Transparent Surface Section

../../_images/two_ribbons.png

This case uses a transparency to simulate two surfaces.

../../_images/cmap_two_ribbons.png

For this case, colormapping is based on the coordinate position of the initial surface, not the relative view direction. Thus, both the ‘front’ and ‘back’ surfaces have the same color (as compared to Inner/Outer Surface Colormap and Inner/Outer Surface Colormap 2) . Only the shading is based on the view direction of the axes so that both ‘front’ and ‘back’ surfaces are appropriately shaded.

import numpy as np
from matplotlib import pyplot as plt
import s3dlib.surface as s3d
import s3dlib.cmap_utilities as cmu

#.. Trianry colormap used for dual geometry.

# 1. Define function to examine .....................................

def twistFunction(rtz,twists=6) :
    r,t,z = rtz
    # Note: sliced surface needed due to discontinuity @ t=0 if twists is odd
    thickness = 0.33
    w = thickness*z 
    phi = 0.5*t*twists
    R = 1 + w * np.cos(phi)
    Z = w * np.sin(phi)
    return R,t,Z

# 2. Setup and map surfaces .........................................
cmap = cmu.stitch_color('firebrick', [1,1,1,0], 'teal',bndry=[0.4,0.6],name='red_0_cyan')

surface = s3d.CylindricalSurface.grid(6*10,3*90, 'r', cmap=cmap)
surface.map_cmap_from_op(lambda c : c[2])
surface.map_geom_from_op( twistFunction )

# 3. Construct figures, add surface, plot ...........................
minmax = (-.85,.85)

fig = plt.figure(figsize=plt.figaspect(1))
ax = plt.axes(projection='3d', aspect='equal')
ax.set(xlim=minmax, ylim=minmax, zlim=minmax)
ax.set_axis_off()
ax.view_init(azim=-70)

ax.add_collection3d(surface.shade(ax=ax).hilite(ax=ax))

fig.tight_layout(pad=0)
plt.show()

========================================

* Set task 1:
Repeat verbatim the stretch of the transparent surface section from "# 3. Construct" through "ax.set_axis_off()".
The transparent surface section has no connection to the listing that comes after it.

========================================

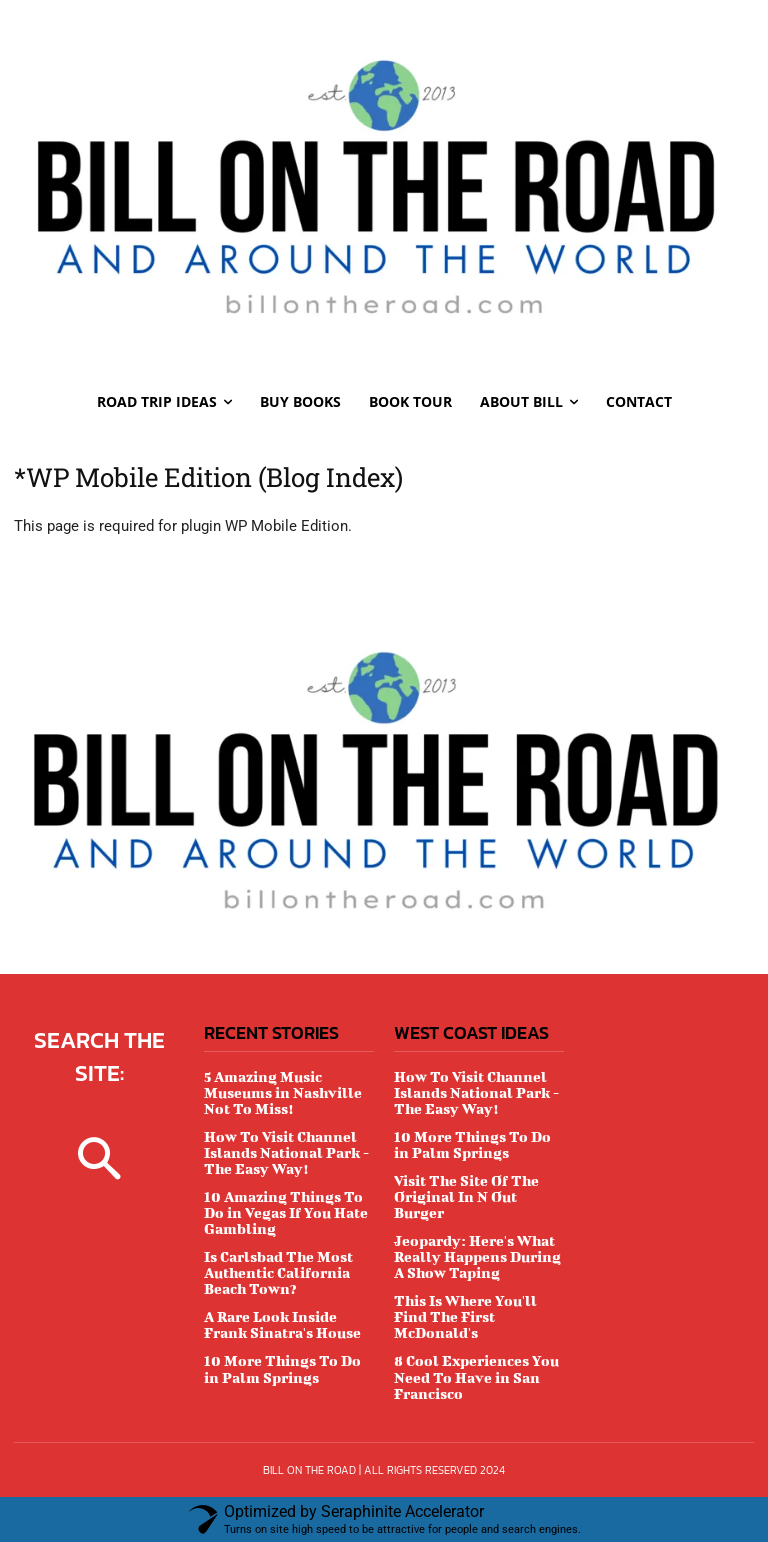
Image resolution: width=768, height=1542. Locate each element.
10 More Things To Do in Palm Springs (282, 1368)
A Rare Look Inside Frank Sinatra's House (282, 1324)
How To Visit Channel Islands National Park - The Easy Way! (286, 1152)
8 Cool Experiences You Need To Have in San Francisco (476, 1376)
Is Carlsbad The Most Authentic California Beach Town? (278, 1272)
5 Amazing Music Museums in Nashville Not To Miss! (283, 1092)
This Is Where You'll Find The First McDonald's (465, 1316)
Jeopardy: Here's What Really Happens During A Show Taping (477, 1256)
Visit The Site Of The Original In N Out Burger (466, 1196)
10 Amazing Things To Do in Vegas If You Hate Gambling (286, 1212)
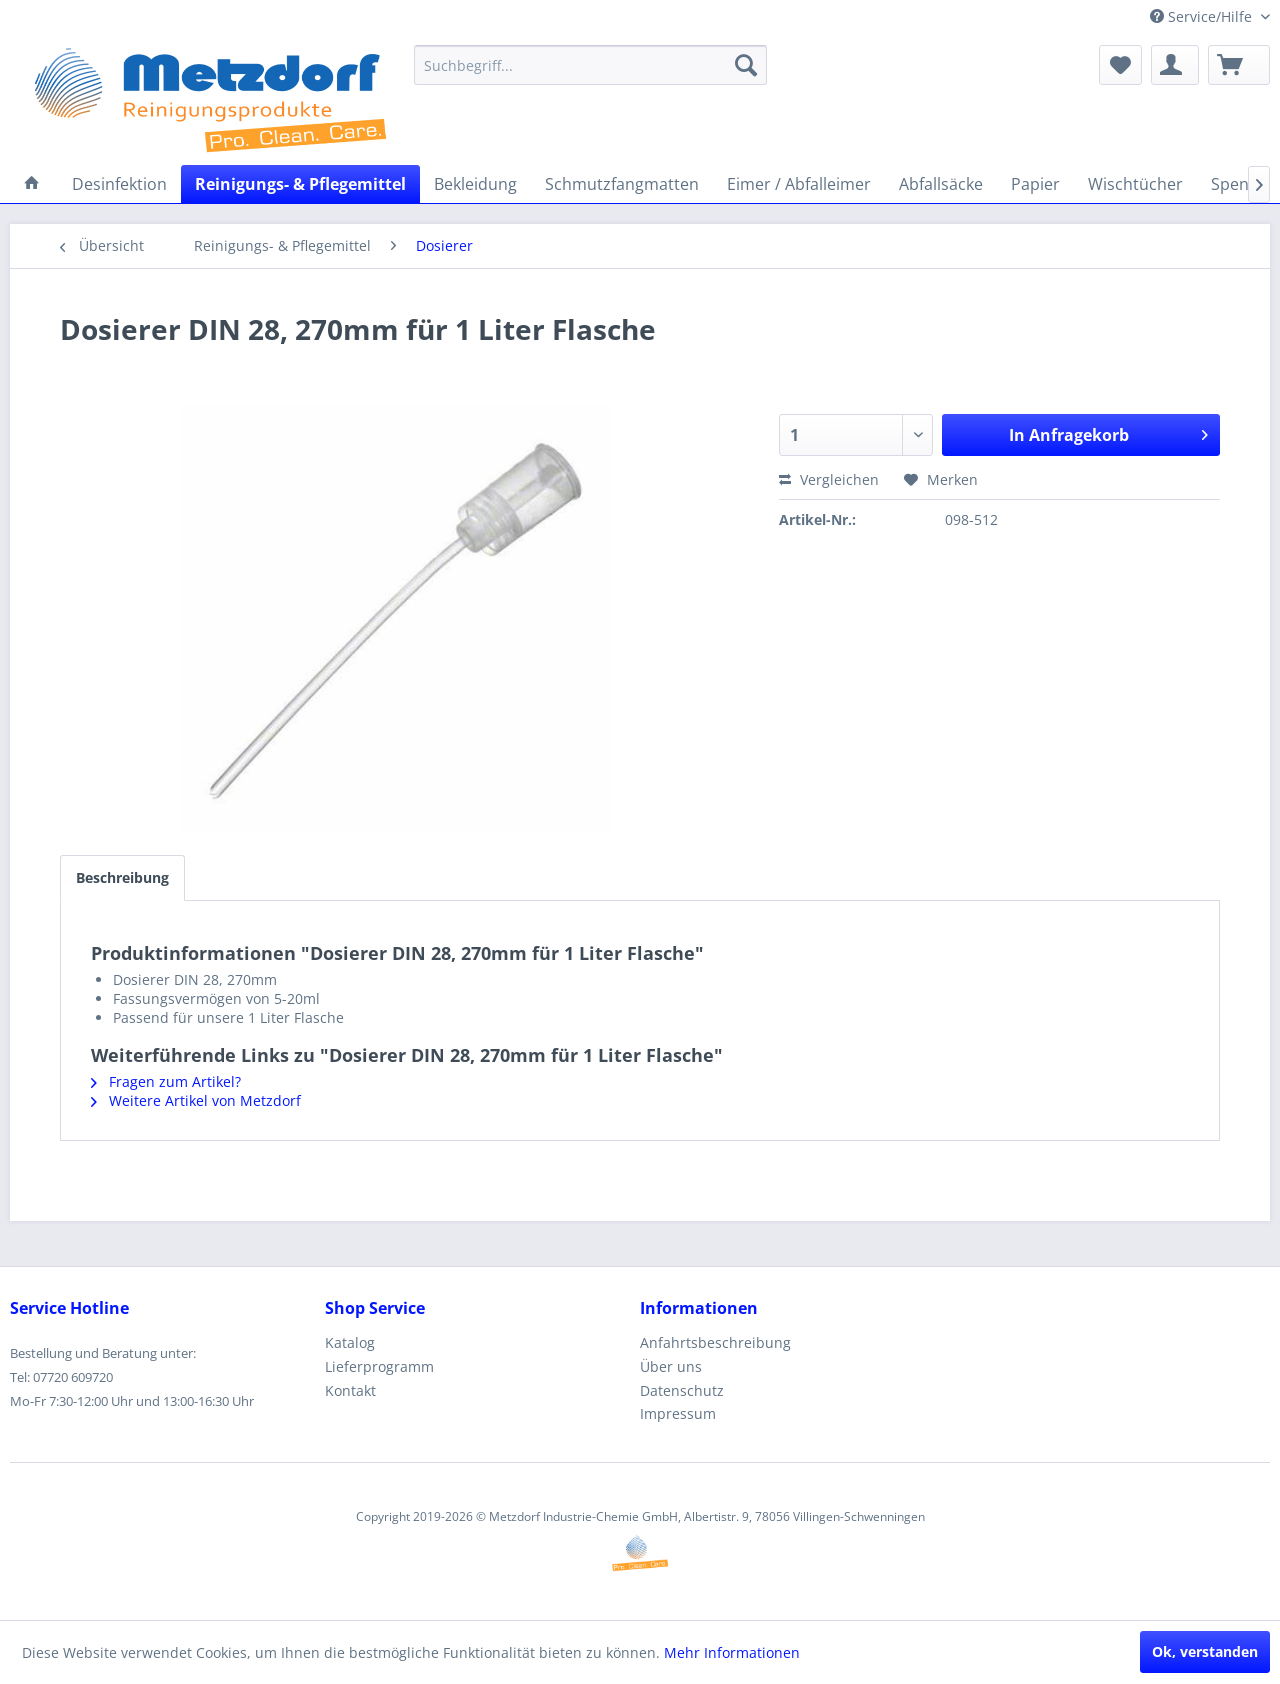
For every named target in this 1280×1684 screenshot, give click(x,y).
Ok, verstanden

========================================

* Set task 2:
Transcribe the whole listing above line for line, leaving out the pictures.

* Exercise result 1:
# 3. Construct figures, add surface, plot ...........................
minmax = (-.85,.85)

fig = plt.figure(figsize=plt.figaspect(1))
ax = plt.axes(projection='3d', aspect='equal')
ax.set(xlim=minmax, ylim=minmax, zlim=minmax)
ax.set_axis_off()

* Exercise result 2:
Image resolution: width=768, height=1542. Locate each element.
10 More Things To Do in Palm Springs (282, 1368)
A Rare Look Inside Frank Sinatra's House (282, 1324)
How To Visit Channel Islands National Park - The Easy Way! (286, 1152)
8 Cool Experiences You Need To Have in San Francisco (476, 1376)
Is Carlsbad The Most Authentic California Beach Town? (278, 1272)
5 Amazing Music Museums in Nashville Not To Miss! (283, 1092)
This Is Where You'll Find The First McDonald's (465, 1316)
Jeopardy: Here's What Really Happens During A Show Taping (477, 1256)
Visit The Site Of The Original In N Out Burger (466, 1196)
10 Amazing Things To Do in Vegas If You Hate Gambling (286, 1212)
For every named target in this 1280×1684 screenshot, give click(x,y).
Ok, verstanden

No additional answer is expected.